Eventually, though, even the Latina ran dry — as was the case, when she begged our hero to stop.

Crossing that threshold, Keedik removed his throbbing rainmaker from the Spanish slut's slit.

Sliding down the side of the mattress, coated in her cum, the wasted woman grappled to catch her breath.

A sea of surge, and a slick tile floor were a recipe for disaster.
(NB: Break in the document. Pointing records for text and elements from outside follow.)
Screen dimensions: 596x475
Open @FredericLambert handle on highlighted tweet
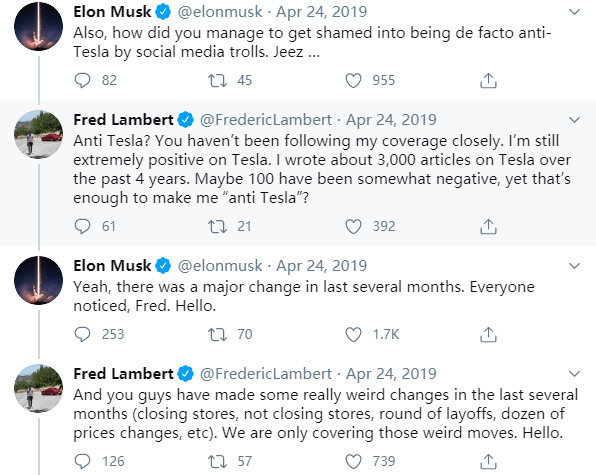pos(266,120)
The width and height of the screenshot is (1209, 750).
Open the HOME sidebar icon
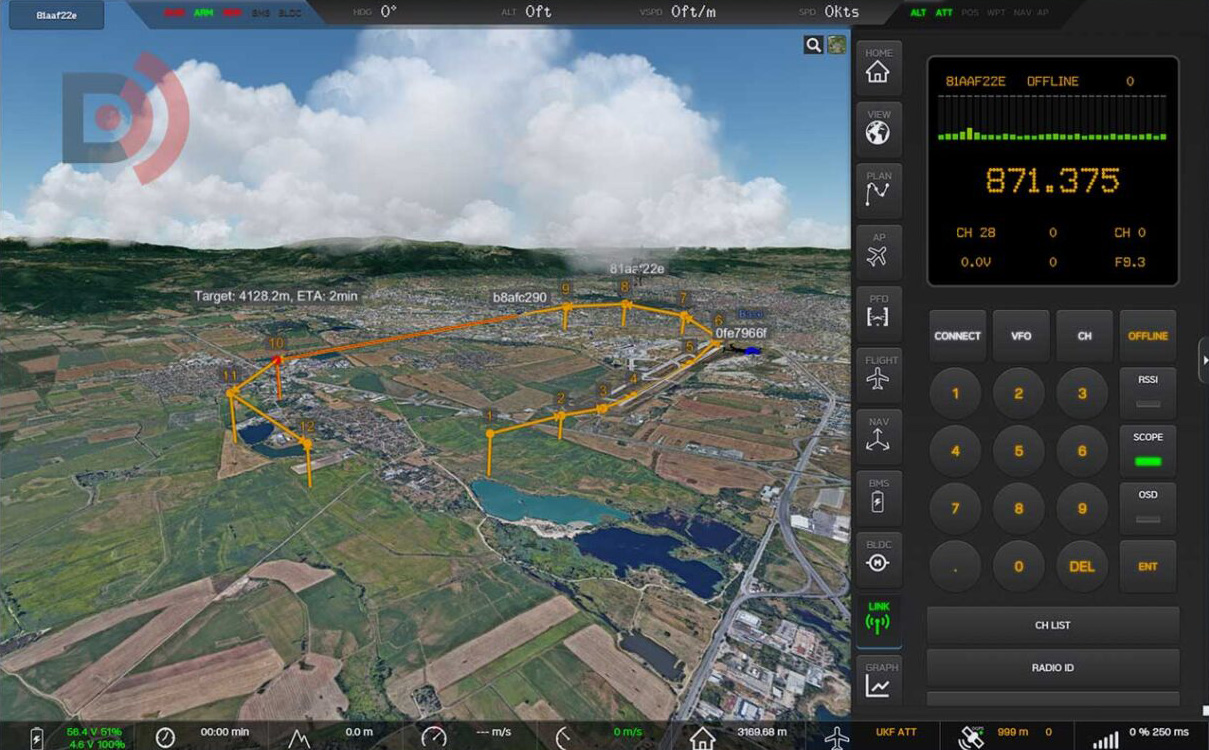click(877, 67)
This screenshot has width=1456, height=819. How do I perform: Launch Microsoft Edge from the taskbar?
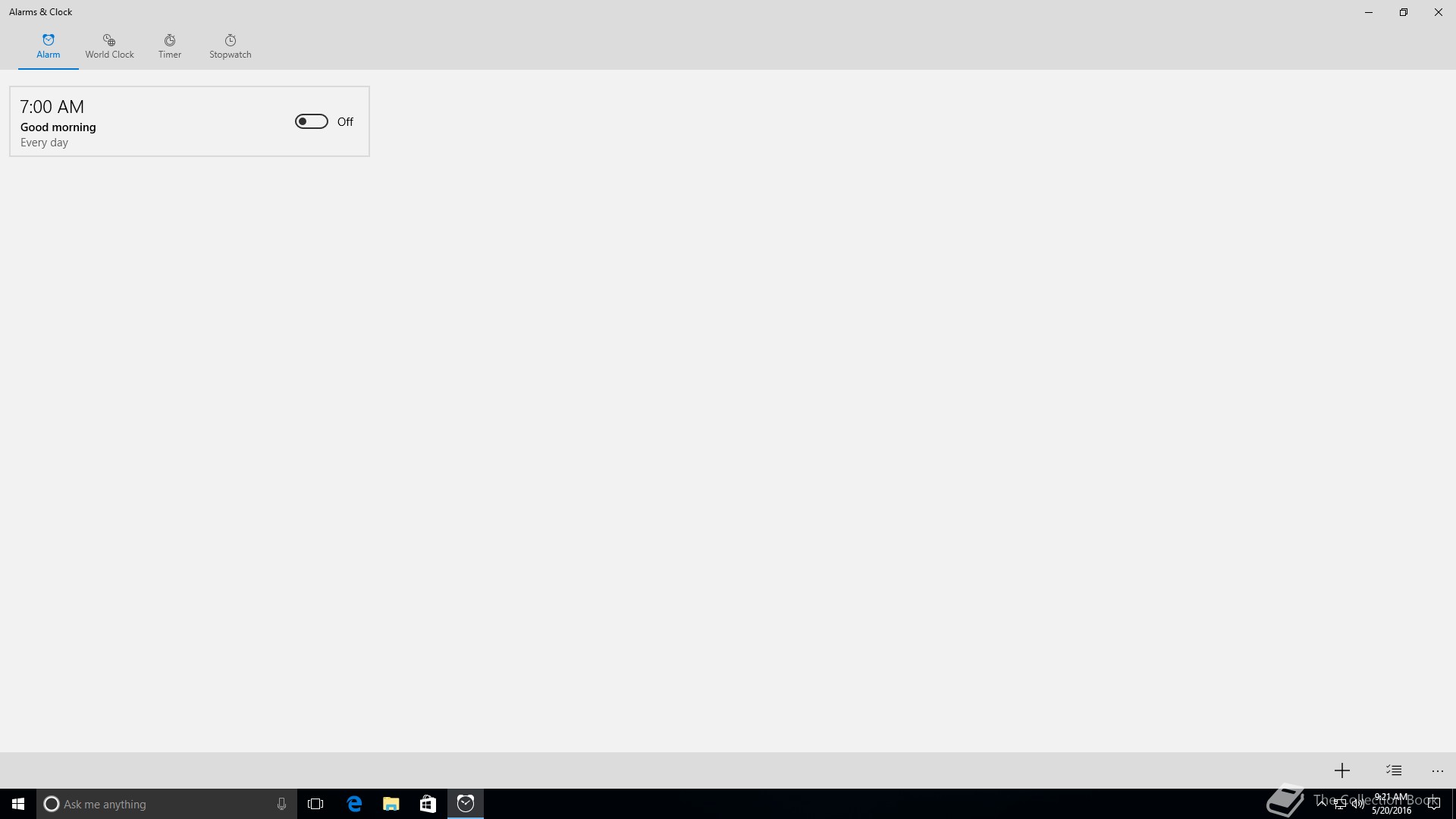click(354, 804)
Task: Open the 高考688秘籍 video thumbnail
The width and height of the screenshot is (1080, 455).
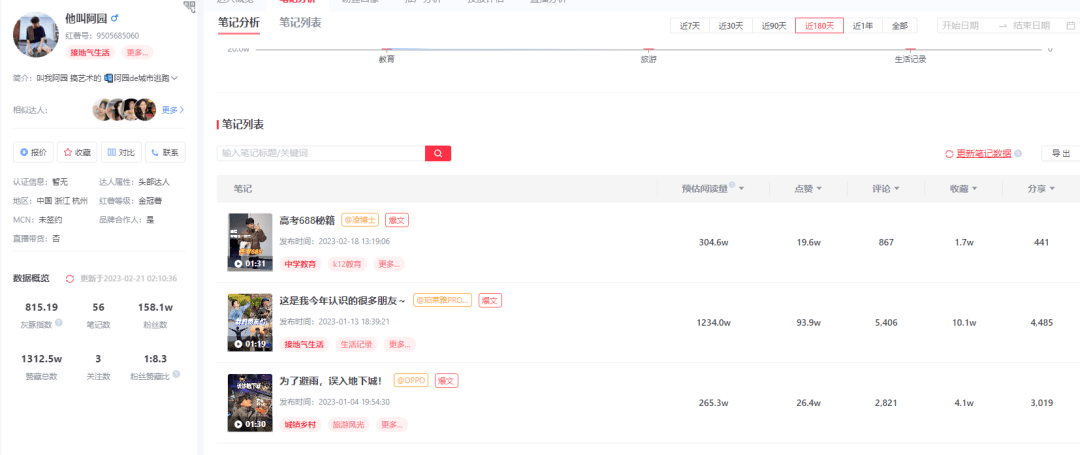Action: pyautogui.click(x=250, y=242)
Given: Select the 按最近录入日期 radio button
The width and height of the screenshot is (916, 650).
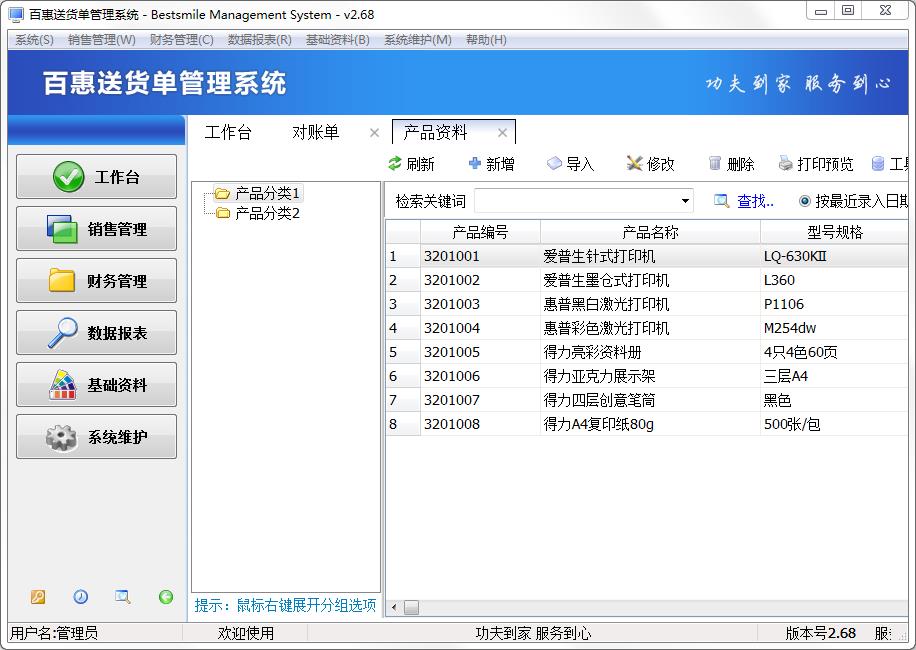Looking at the screenshot, I should pyautogui.click(x=805, y=201).
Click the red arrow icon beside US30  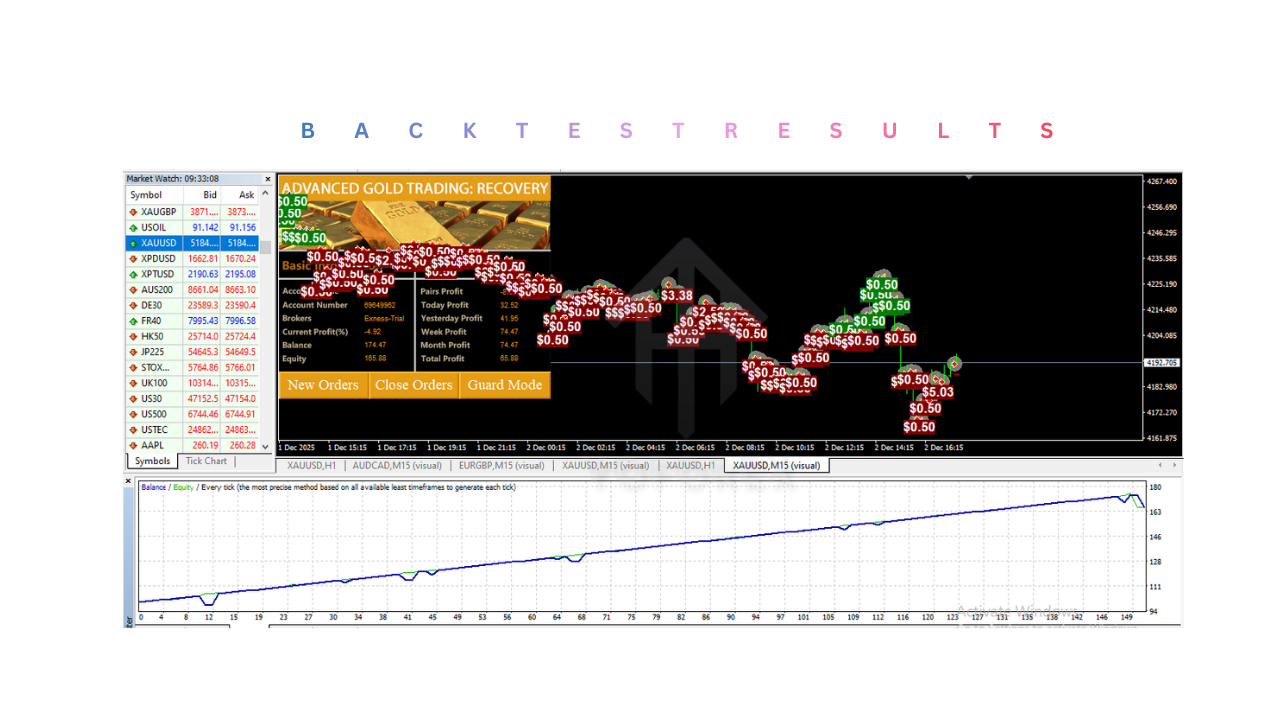point(134,398)
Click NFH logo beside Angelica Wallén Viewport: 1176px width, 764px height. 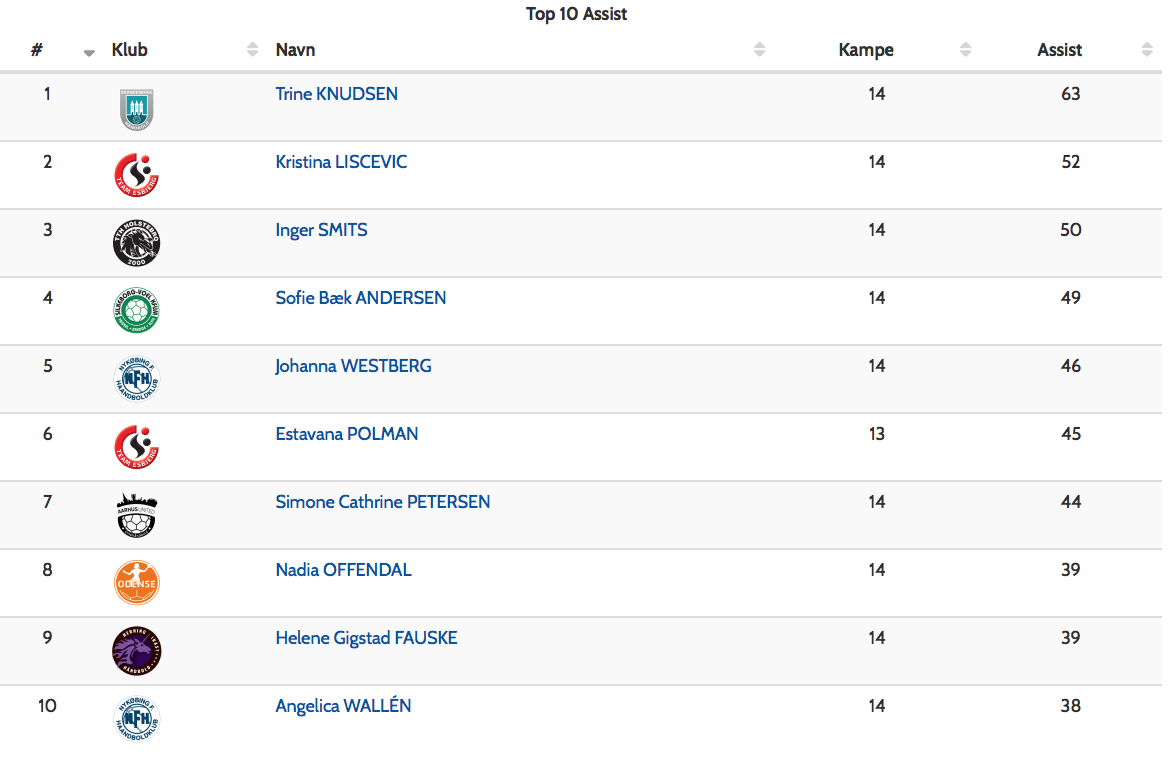tap(136, 719)
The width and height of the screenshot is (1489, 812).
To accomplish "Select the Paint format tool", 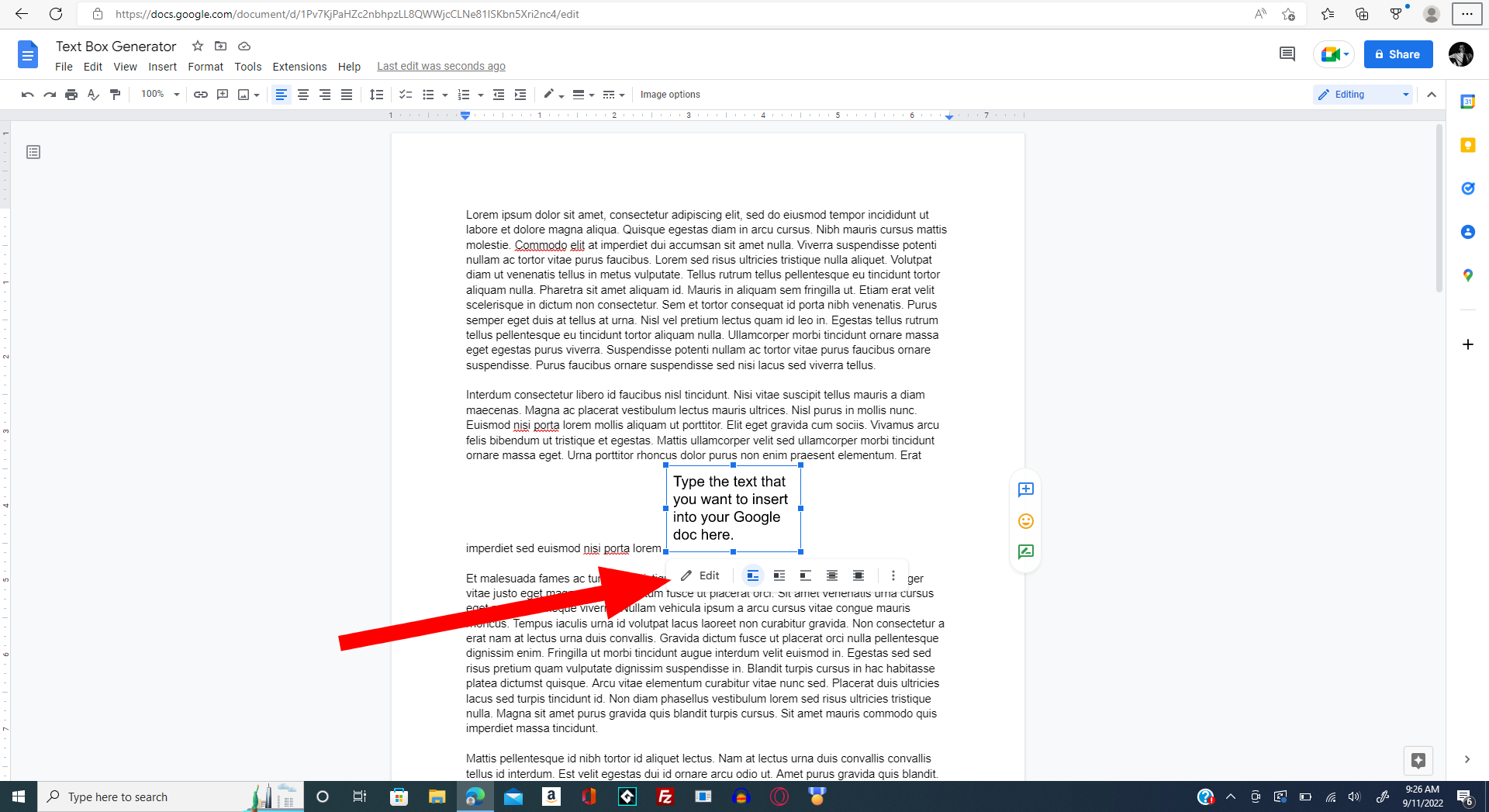I will pos(115,94).
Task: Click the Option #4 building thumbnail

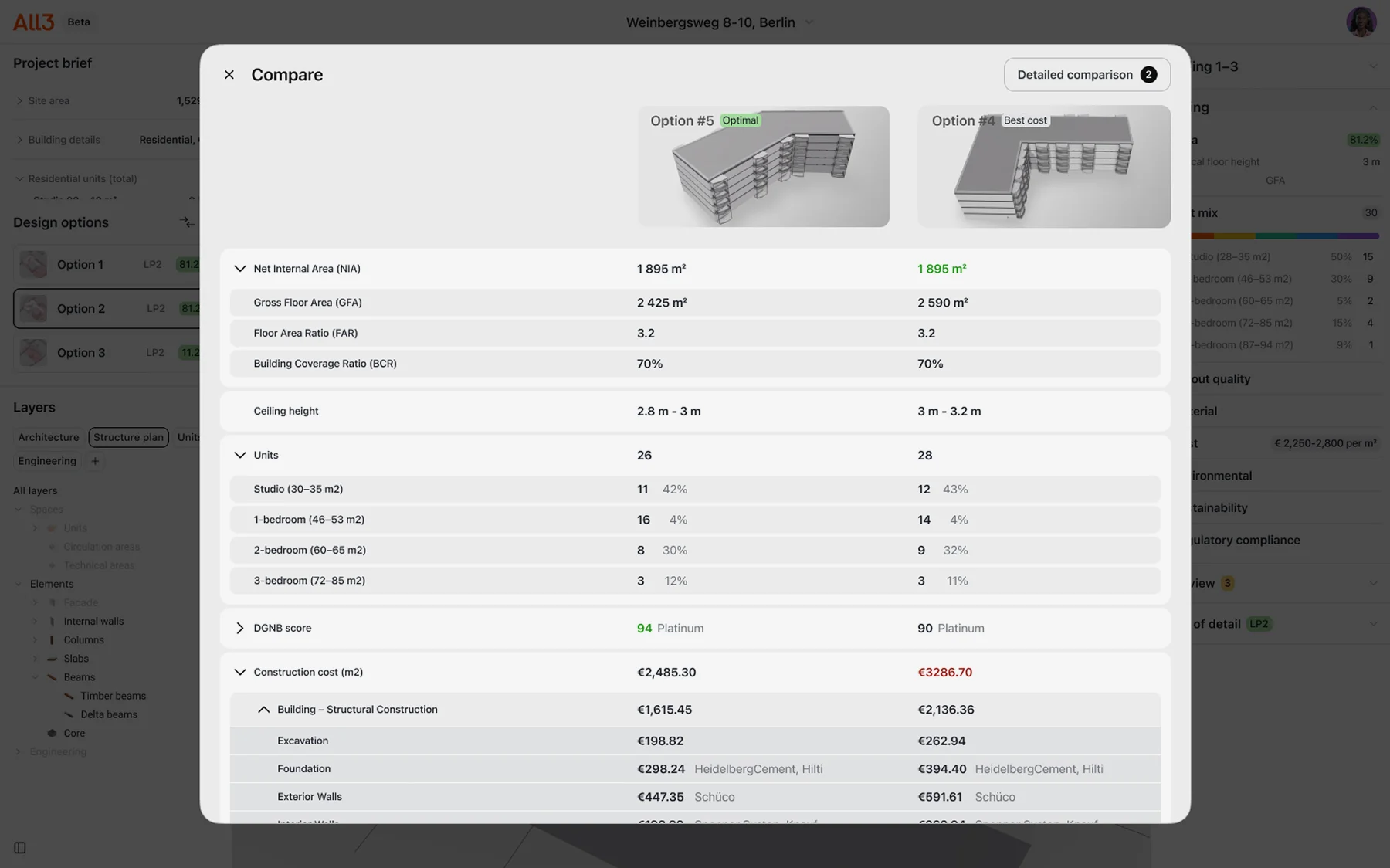Action: 1043,167
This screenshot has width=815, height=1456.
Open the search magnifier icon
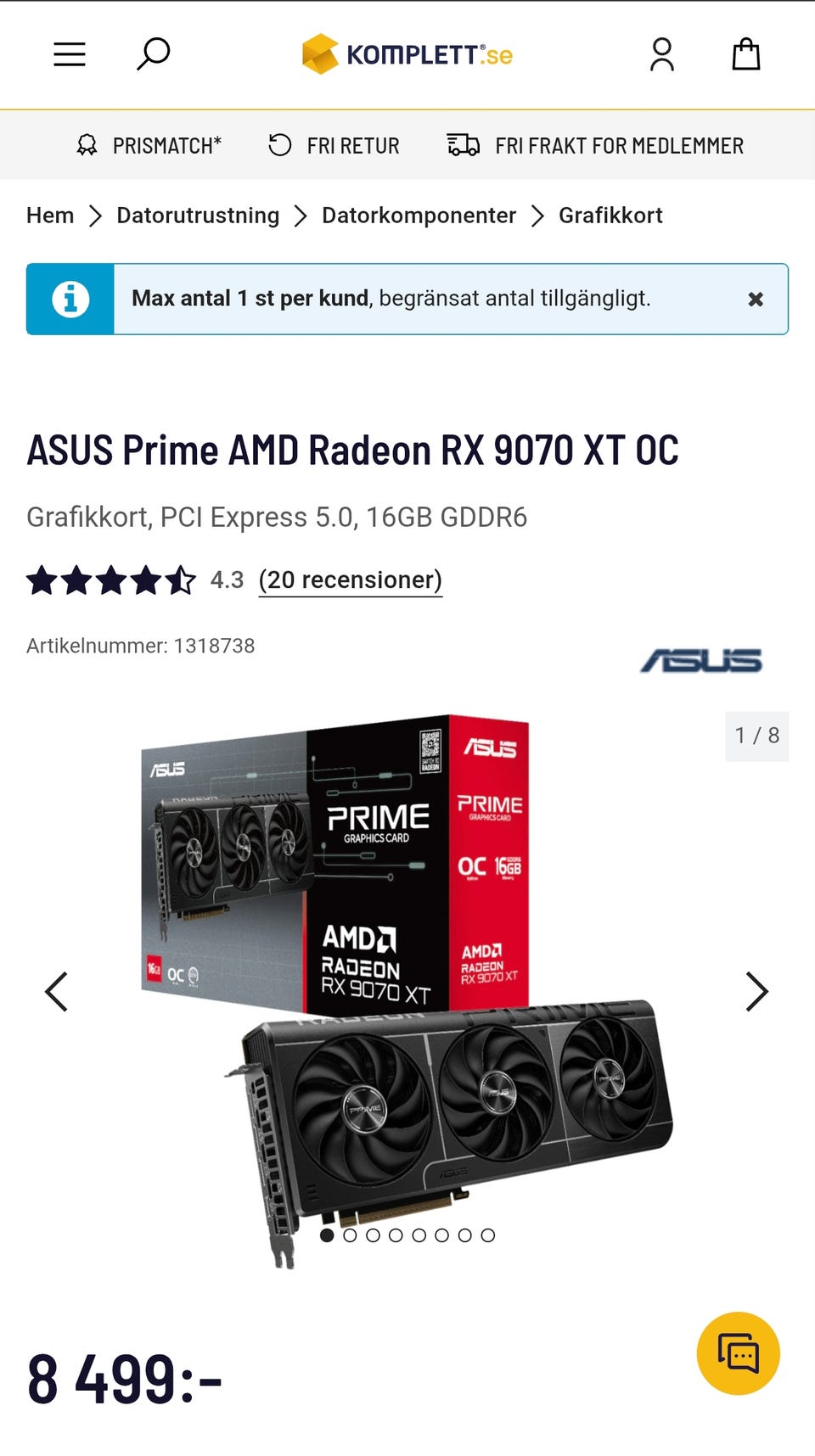(154, 54)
As such, Don stepped cautiously, to refrain from toppling.

From still indeterminate speakers, Stevie Wonder just called to say he loved everyone.

"Are― Are you okay, baby?" In a desperate attempt to keep from falling onto his sorry excuse for an ass, Keedik squeezed bare tit.

Gulping air, Sabrina sliced a hand across her throat, indicating she was tapping out. "I...I― I feenish, James Bond," was all she seemed capable of croaking.

Cautiously rounding two corners of the bed, Don eventually encountered squirt sufficient enough to take him down. Crashing hard, he came to rest adjacent the Mexican man who'd passed out ― pants around his ankles, and cock in hand ― atop the floor, on the opposite side of the box spring.

Throughout history, there have been some memorable love sequences ― Ghost, Titanic, Gone With the Wind? But this?!

This had nothing to do with any of them.